Mr. Gibbons said Salem Five did no commercial lending when he started there in 1979. It began making commercial and industrial loans on a small scale in the early 1980s and really started to beef up in the mid-1990s.
He said he viewed the credit crunch that resulted from the bank failures and consolidation as an opportunity. In 1996 he tapped Mr. Hall, a veteran commercial lender who had spent 28 years at Shawmut National Corp., to build Salem Five's commercial business. (Fleet bought Shawmut in late 1995; Bank of America bought Fleet a year ago.)
Under Mr. Hall's leadership, Salem Five's holdings of commercial and industrial and commercial real estate loans have grown nearly 800%; the $350 million it held at yearend were nearly 20% of its assets
It hired Mr. Meader last May to lead the push for bigger corporate clients. He was the chief executive at Royal Bank of Scotland Group PLC's Citizens Bank New Hampshire,
Mr. Hall said Salem Five was encouraged to move into middle-market commercial business by calls and interest it began receiving from larger businesses. "We recognized that we could do this, that we were being received in the marketplace," he said.
In going after the middle market it is following another Massachusetts mutual, Eastern Bank in Lynn, which seven years ago hired another Shawmut alumnus, Bob Griffin, to build its commercial line.
Echoing Mr.

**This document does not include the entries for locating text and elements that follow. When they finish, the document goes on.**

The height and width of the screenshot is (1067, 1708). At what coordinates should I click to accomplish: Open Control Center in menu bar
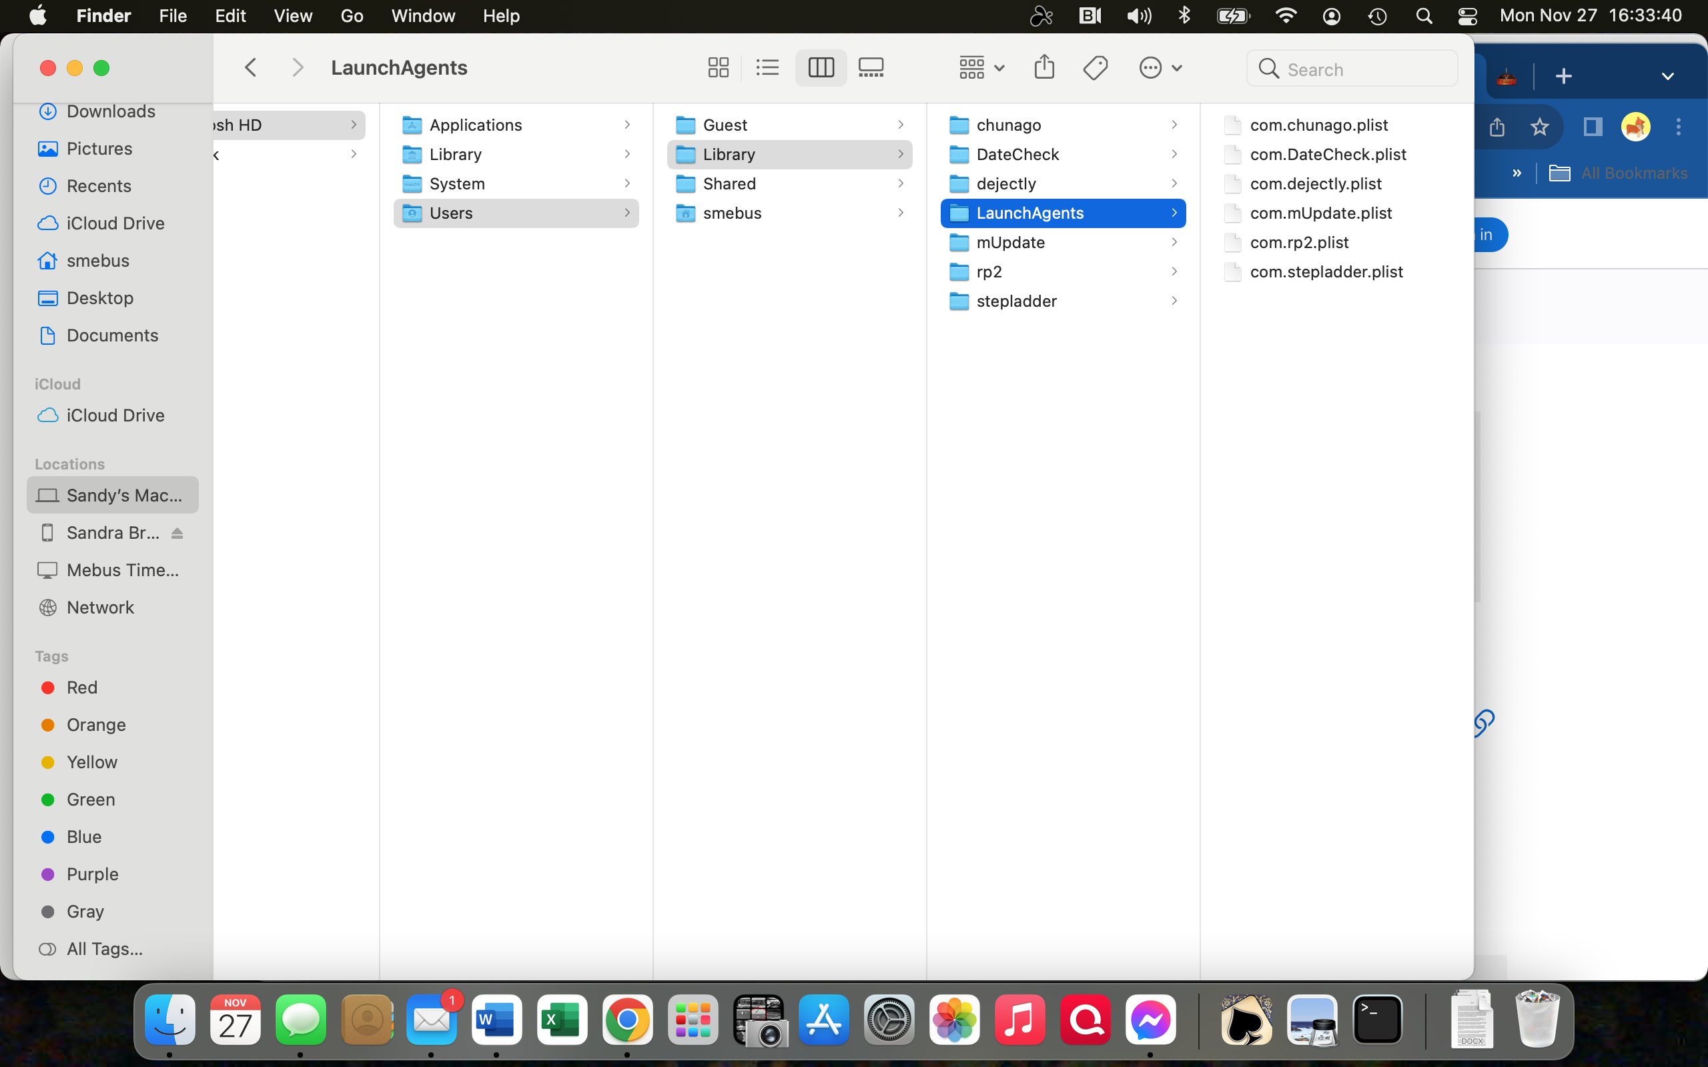tap(1468, 16)
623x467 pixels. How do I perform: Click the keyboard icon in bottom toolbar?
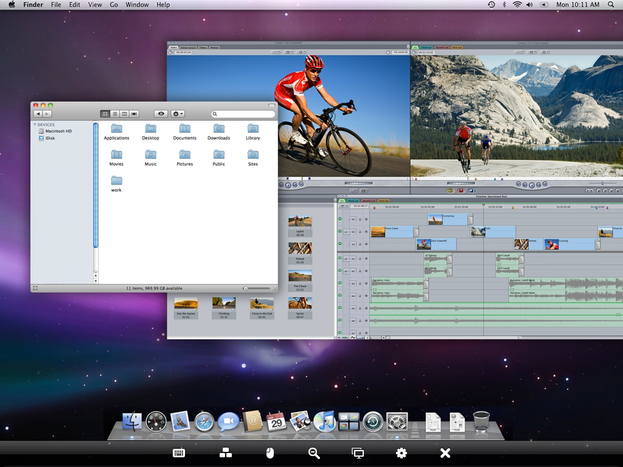tap(178, 453)
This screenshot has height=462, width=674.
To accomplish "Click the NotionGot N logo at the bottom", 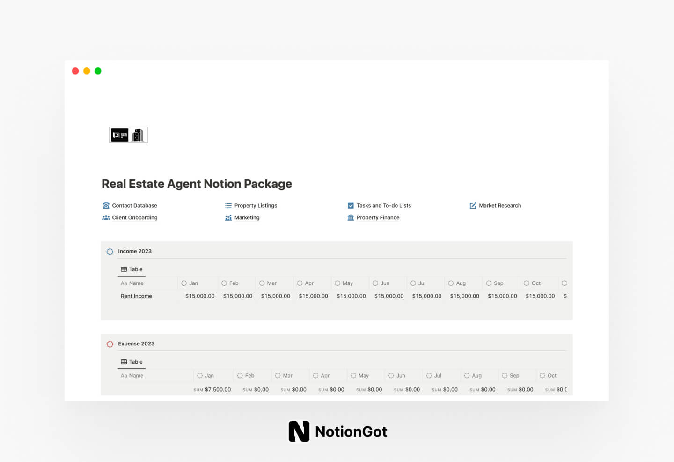I will 299,431.
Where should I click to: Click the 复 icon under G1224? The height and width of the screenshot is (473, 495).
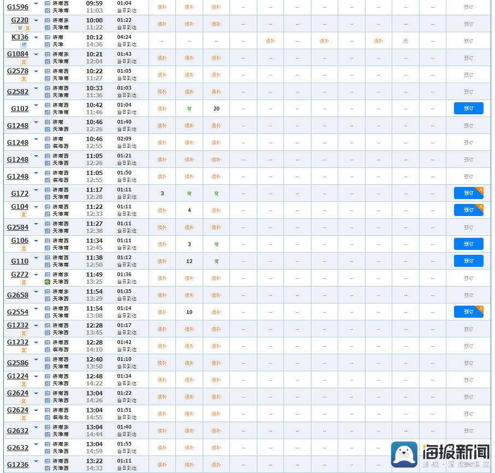click(x=23, y=384)
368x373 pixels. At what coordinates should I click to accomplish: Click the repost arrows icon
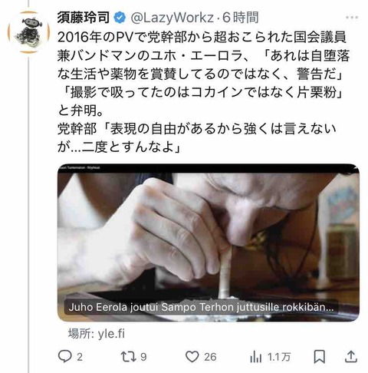coord(129,357)
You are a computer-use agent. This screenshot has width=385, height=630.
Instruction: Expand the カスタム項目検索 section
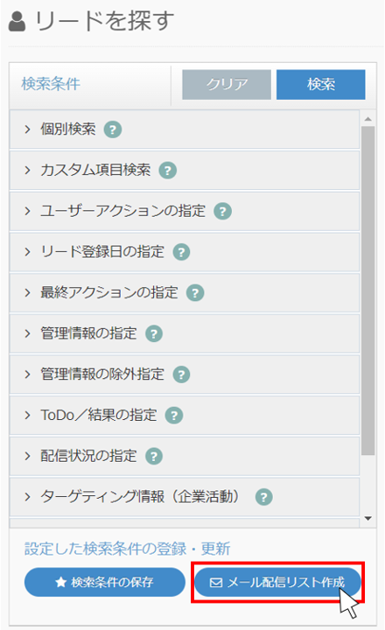tap(185, 171)
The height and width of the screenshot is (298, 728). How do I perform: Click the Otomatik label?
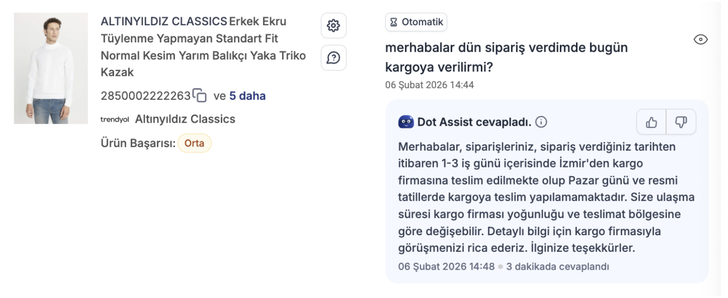point(422,22)
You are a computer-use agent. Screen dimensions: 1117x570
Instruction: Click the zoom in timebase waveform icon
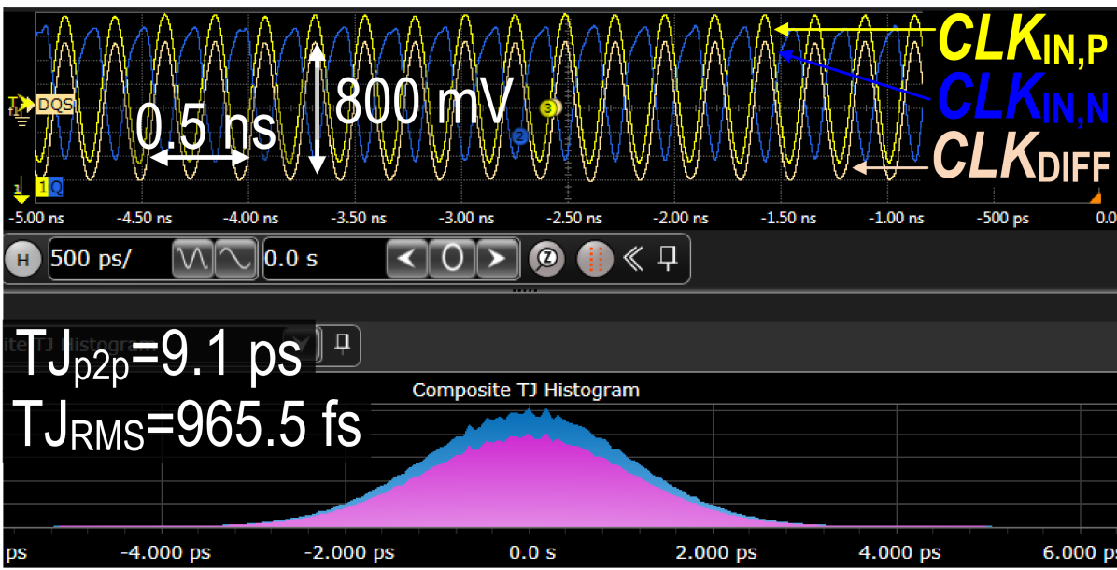click(234, 259)
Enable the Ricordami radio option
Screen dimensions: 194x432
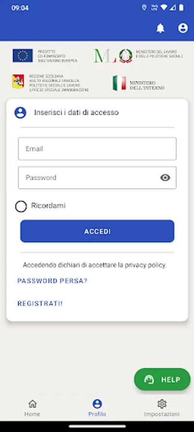tap(21, 206)
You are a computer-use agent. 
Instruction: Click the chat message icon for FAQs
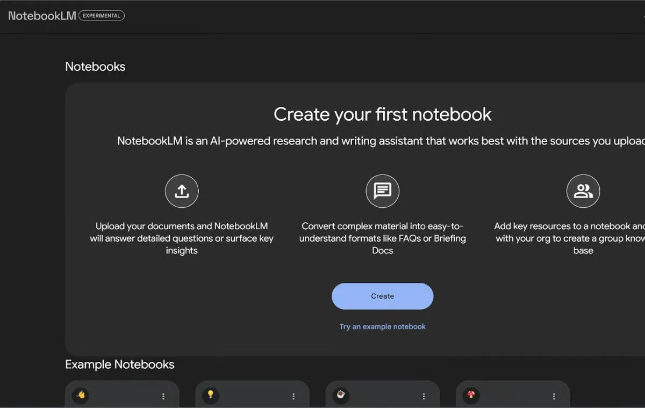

Gibbons, Mr. Griffin said that Eastern, which has $5.1 billion of assets, expanded its business banking unit after the traditional commercial banks restricted their lending in the early 1990s. "A lot of banks stopped calling on small businesses, so we were able to build our commercial and industrial book," he said.
Today, Eastern has almost $600 million of commercial and industrial loans on its books. It serves companies with revenue of up to $100 million, but its "sweet spot" is those with $5 million to $50 million, Mr. Griffin said.